→ **Stated goal**
Pick out and copy every line of the records that contains the string "should", with case counting in the match.
====== Material provided
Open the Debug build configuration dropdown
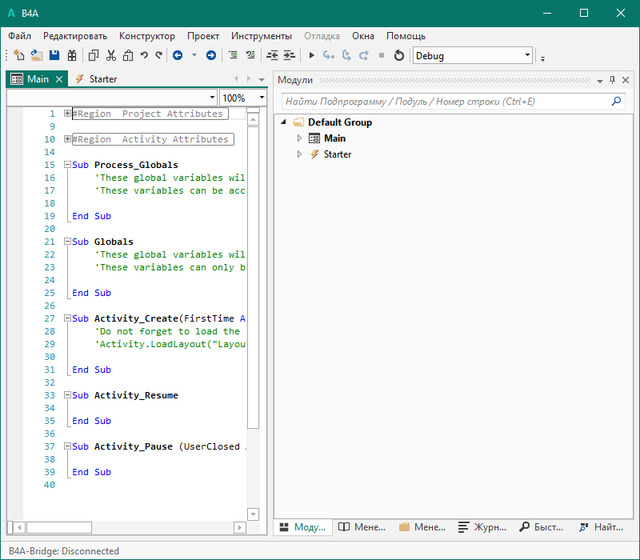640x560 pixels. (527, 56)
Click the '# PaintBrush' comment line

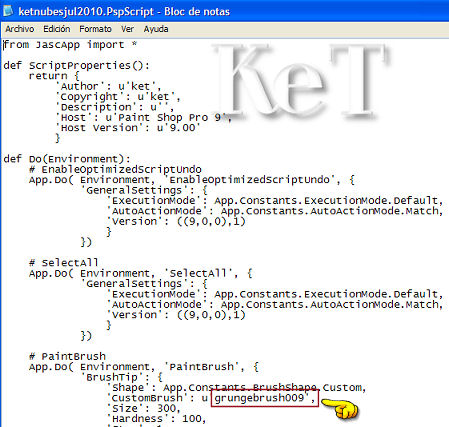(x=67, y=356)
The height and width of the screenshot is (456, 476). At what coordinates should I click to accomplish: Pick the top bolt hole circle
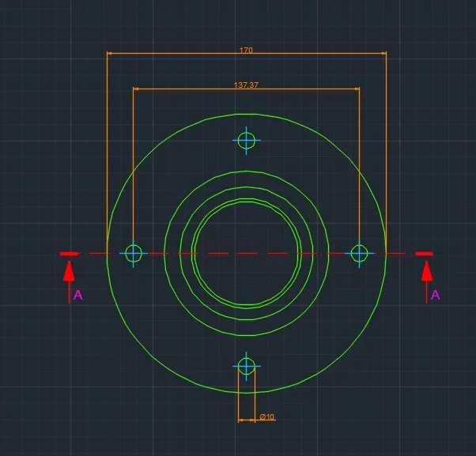pos(247,141)
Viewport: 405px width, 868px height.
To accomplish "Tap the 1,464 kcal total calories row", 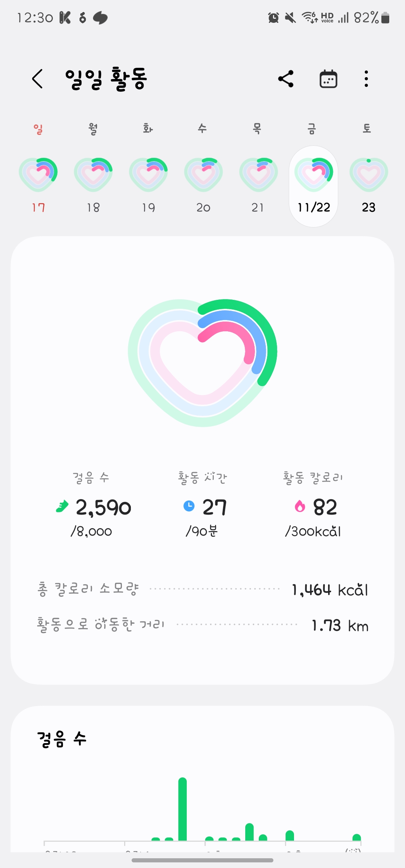I will point(203,590).
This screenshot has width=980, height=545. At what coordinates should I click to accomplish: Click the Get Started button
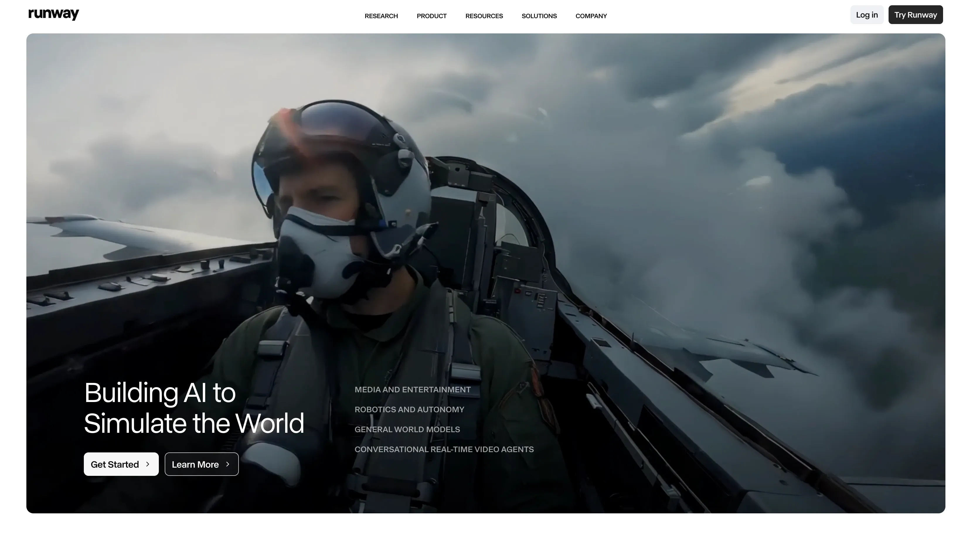[121, 464]
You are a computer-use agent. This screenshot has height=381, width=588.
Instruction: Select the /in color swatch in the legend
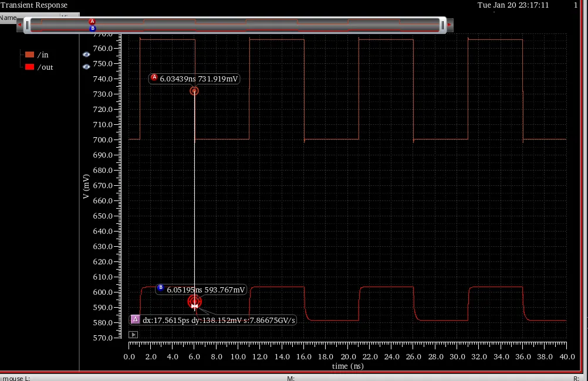pos(29,55)
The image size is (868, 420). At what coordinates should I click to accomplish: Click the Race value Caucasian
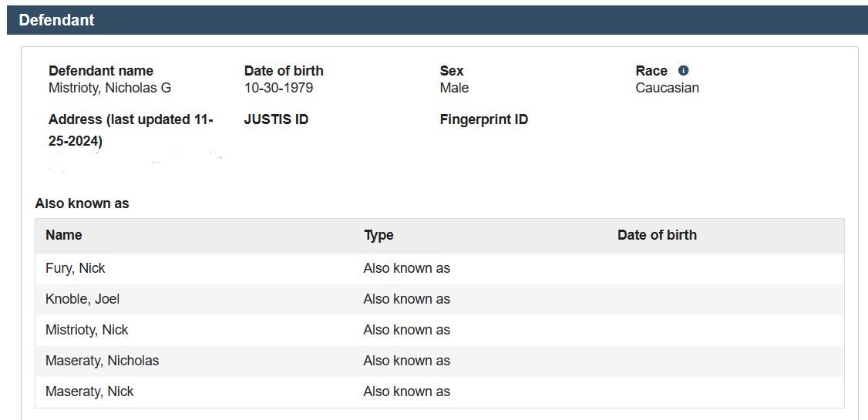667,88
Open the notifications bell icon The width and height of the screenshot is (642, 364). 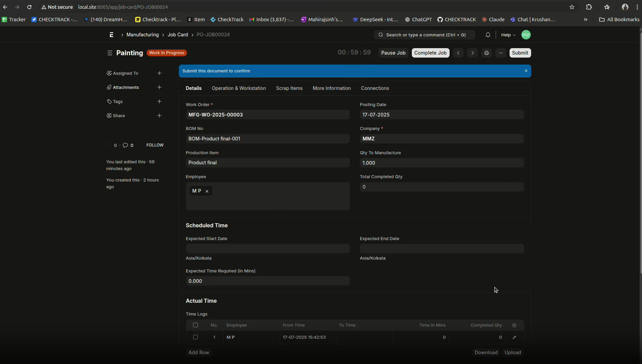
============
→ **Written answer**
The height and width of the screenshot is (456, 476). At what coordinates should I click to accomplish: Pick the top bolt hole circle
This screenshot has width=980, height=545. At what coordinates should I click to accomplish: Click the Get Started button
The image size is (868, 420). At what coordinates should I click to accomplish: Click the Race value Caucasian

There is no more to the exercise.